In today’s world of mass production, consumers expect their groceries to be affordable and easily accessible. With this system however, the quality of food products is comprimised and independent local markets are struggling for business. Supporting local food markets is crucial for the local economy and also promotes healthy living. The central benefit of buying locally grown produce and food is that you know where your food comes from. Often times, buying local food may even be more fiscal than buying from supermarkets. Locally grown produce and foods undergo very little processing, are more fresh, and are of higher quality. Farmers Markets’ meat products are derived from healthy animals that are not subjected to genetic modification, antibiotic, and or hormone treatments, which can be potentially hazardous to human health.  

The United States has an agribusiness approach in the food industry today, making it harder for local farms to compete in the marketplace. Conventional supermarkets like Wal-mart and Meijer are examples of the agribusiness approach our country has today. According to an article posted on the local harvest organization website, “Only 18 cents of every dollar, when buying at a large supermarket, go to the grower. 82 cents go to various unnecessary middlemen.” The mayor of the city of Westland in metro Detroit, William R. Wild stated in a press release: “Statistics show that for every $100 you spend locally, $66 stays in the local community.
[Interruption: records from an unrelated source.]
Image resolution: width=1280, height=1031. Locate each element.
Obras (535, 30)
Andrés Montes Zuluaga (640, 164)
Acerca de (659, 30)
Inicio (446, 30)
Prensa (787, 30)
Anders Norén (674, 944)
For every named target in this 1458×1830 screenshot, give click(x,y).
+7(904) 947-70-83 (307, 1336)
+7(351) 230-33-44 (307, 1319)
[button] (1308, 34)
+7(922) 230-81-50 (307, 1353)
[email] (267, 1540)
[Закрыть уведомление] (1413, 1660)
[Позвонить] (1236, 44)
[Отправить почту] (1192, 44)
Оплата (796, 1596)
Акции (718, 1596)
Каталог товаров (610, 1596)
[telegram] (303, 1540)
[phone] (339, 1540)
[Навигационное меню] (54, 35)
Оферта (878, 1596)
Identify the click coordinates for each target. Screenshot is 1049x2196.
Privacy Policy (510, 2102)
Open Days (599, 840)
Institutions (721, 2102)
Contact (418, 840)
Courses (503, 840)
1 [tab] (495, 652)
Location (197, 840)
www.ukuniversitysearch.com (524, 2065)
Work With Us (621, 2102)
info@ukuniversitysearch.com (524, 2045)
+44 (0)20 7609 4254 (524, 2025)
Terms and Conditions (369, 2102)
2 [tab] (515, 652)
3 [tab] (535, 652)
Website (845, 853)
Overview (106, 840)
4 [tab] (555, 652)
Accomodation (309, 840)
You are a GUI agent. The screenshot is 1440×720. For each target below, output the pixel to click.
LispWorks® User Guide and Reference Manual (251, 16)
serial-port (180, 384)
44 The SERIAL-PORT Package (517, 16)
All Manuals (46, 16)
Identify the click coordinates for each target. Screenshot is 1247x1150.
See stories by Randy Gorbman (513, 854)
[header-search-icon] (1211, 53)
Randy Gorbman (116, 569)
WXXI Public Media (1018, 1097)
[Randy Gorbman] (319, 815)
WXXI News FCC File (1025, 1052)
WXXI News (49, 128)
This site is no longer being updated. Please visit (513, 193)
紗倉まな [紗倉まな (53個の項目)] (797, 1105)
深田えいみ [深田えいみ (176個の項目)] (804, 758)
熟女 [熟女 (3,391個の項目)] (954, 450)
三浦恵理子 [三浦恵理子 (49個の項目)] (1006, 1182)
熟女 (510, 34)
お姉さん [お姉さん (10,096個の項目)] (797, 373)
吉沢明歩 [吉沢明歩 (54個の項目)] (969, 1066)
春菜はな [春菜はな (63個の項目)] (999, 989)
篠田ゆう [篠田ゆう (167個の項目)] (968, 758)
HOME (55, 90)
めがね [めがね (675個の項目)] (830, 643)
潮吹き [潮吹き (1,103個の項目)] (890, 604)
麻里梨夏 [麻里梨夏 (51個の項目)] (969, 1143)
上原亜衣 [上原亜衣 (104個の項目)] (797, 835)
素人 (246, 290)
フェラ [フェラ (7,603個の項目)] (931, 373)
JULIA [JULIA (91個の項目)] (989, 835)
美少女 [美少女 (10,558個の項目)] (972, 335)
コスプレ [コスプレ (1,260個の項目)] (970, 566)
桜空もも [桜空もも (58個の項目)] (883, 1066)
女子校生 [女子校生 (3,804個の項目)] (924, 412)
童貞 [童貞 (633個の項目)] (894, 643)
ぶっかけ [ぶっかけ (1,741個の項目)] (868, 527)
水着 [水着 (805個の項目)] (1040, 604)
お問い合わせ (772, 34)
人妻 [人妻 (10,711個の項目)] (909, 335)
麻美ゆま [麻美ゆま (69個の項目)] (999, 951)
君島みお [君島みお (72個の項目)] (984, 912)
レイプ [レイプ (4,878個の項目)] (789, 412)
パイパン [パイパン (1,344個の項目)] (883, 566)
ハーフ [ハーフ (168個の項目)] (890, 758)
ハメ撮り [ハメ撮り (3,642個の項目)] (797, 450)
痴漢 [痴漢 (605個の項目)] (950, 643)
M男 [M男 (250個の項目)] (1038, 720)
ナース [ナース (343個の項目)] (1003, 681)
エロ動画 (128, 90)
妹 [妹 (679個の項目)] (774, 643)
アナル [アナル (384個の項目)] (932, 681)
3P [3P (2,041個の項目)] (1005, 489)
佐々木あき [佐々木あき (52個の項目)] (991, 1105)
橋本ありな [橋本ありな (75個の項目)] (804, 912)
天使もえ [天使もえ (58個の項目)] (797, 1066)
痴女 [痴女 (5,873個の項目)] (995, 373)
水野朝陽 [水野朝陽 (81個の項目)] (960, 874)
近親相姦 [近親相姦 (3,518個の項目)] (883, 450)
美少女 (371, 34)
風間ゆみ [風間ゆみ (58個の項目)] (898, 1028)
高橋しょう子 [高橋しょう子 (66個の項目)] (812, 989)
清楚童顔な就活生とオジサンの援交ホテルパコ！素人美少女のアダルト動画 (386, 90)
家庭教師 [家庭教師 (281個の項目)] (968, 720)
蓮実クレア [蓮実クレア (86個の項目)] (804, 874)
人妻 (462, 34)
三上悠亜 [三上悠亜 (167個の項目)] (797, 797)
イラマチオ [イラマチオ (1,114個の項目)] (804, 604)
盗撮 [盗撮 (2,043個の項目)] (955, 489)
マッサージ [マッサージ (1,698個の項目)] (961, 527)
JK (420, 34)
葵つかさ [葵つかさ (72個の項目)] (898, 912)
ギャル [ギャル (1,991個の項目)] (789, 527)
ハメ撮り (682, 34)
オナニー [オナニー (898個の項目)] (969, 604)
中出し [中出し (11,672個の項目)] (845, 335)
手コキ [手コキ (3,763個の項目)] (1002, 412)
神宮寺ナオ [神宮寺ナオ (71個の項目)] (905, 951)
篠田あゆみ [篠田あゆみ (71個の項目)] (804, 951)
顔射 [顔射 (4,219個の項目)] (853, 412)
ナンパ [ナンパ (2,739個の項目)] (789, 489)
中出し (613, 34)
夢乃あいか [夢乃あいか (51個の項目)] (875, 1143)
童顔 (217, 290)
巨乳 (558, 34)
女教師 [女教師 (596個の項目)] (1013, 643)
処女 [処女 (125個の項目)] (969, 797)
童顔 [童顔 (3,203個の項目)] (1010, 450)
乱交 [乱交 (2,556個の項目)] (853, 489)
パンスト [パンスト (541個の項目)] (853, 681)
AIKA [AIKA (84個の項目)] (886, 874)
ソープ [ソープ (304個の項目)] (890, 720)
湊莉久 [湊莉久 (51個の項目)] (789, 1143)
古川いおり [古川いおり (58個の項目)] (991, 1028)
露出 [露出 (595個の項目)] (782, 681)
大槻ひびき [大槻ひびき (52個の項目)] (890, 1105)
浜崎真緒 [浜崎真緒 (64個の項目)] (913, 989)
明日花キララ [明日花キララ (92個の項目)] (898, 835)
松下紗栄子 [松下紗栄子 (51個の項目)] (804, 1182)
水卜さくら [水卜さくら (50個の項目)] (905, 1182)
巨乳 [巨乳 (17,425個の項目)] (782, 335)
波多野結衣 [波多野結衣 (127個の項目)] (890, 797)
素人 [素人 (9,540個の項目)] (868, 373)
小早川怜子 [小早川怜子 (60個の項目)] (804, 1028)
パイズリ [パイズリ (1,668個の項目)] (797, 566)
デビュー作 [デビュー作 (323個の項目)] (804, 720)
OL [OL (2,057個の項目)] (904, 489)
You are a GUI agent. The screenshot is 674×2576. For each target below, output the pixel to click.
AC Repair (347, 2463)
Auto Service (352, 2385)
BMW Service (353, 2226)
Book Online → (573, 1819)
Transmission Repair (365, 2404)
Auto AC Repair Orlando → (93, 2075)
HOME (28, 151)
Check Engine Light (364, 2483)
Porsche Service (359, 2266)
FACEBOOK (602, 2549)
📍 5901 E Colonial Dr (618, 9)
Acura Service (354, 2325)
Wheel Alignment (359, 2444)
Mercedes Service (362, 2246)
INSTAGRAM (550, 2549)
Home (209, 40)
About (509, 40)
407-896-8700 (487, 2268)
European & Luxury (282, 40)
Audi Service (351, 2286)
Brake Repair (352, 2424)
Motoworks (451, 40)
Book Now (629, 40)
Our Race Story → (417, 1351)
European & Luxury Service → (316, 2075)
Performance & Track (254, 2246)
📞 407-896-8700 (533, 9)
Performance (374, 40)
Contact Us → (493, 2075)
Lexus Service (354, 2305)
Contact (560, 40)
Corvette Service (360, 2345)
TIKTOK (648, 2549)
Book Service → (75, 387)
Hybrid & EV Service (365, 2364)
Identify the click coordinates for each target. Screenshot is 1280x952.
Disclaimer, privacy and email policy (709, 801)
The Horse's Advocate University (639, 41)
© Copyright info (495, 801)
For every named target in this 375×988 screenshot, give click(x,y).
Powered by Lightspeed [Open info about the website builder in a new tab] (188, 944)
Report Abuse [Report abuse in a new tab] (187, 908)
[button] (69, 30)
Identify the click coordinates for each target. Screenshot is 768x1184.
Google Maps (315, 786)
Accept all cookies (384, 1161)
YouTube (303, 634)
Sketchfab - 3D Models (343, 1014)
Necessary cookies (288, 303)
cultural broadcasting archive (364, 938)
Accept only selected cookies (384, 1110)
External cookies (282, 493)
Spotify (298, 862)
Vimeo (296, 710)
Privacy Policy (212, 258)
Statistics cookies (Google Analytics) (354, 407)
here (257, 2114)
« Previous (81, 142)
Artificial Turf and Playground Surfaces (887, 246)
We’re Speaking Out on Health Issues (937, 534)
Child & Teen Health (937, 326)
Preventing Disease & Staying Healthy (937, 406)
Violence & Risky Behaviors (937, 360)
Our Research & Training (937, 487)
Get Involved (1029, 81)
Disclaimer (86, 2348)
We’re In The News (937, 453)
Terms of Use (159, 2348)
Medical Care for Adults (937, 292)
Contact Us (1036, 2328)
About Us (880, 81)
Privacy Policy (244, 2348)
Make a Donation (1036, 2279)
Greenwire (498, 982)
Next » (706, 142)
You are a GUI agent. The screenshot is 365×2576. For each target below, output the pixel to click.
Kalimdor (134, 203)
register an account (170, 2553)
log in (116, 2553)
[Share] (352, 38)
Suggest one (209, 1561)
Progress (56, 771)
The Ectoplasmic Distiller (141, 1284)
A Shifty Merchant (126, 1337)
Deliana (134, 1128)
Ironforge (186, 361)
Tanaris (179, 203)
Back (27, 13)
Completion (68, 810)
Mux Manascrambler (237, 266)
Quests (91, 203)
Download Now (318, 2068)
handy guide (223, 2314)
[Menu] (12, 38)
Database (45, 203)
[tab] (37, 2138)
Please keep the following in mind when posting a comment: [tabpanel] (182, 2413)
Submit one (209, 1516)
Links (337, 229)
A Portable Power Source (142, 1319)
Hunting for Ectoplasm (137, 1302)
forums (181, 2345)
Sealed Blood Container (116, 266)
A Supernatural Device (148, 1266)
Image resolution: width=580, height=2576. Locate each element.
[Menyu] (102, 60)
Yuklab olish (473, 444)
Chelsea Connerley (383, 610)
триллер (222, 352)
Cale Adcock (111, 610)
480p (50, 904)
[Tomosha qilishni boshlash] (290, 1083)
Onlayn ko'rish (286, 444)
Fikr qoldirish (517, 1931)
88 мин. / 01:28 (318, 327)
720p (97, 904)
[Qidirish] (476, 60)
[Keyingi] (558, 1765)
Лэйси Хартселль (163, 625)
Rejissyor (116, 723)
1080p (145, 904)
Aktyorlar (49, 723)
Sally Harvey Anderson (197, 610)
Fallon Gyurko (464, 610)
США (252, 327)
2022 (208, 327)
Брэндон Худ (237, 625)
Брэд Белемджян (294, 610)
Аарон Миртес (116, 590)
That means your dollars are helping to build parks, libraries and improve fire and police departments.(1)” Investing your money in local produce and foods economically benefit the local community.

Another benefit of supporting local food retailers lies in the environmental impacts associated with buying locally. Conventional supermarkets transport produce huge distances from farm to store which affects the freshness of the product. Also, these long drives release significant amounts of greenhouse gases into the atmosphere. Statistics show that food typically travels an average amount of 1,500 miles before it ends in a consumer’s plate. Transportation of food also produces more trash with the packaging of the foods. In contrast to local food markets, the development and perseverance of local farmland is healthy for our environment, as plants and trees produce oxygen and purify our atmosphere and less transportation is required. Food is grown locally and produce preserves its freshness as it quickly moves from farm to table.

All in all, it is both important and beneficial to support local agriculture. It is beneficial to both farmers and the community. I encourage you to seek out your local farmers markets and indulge in the delicious, fresh foods it has to offer!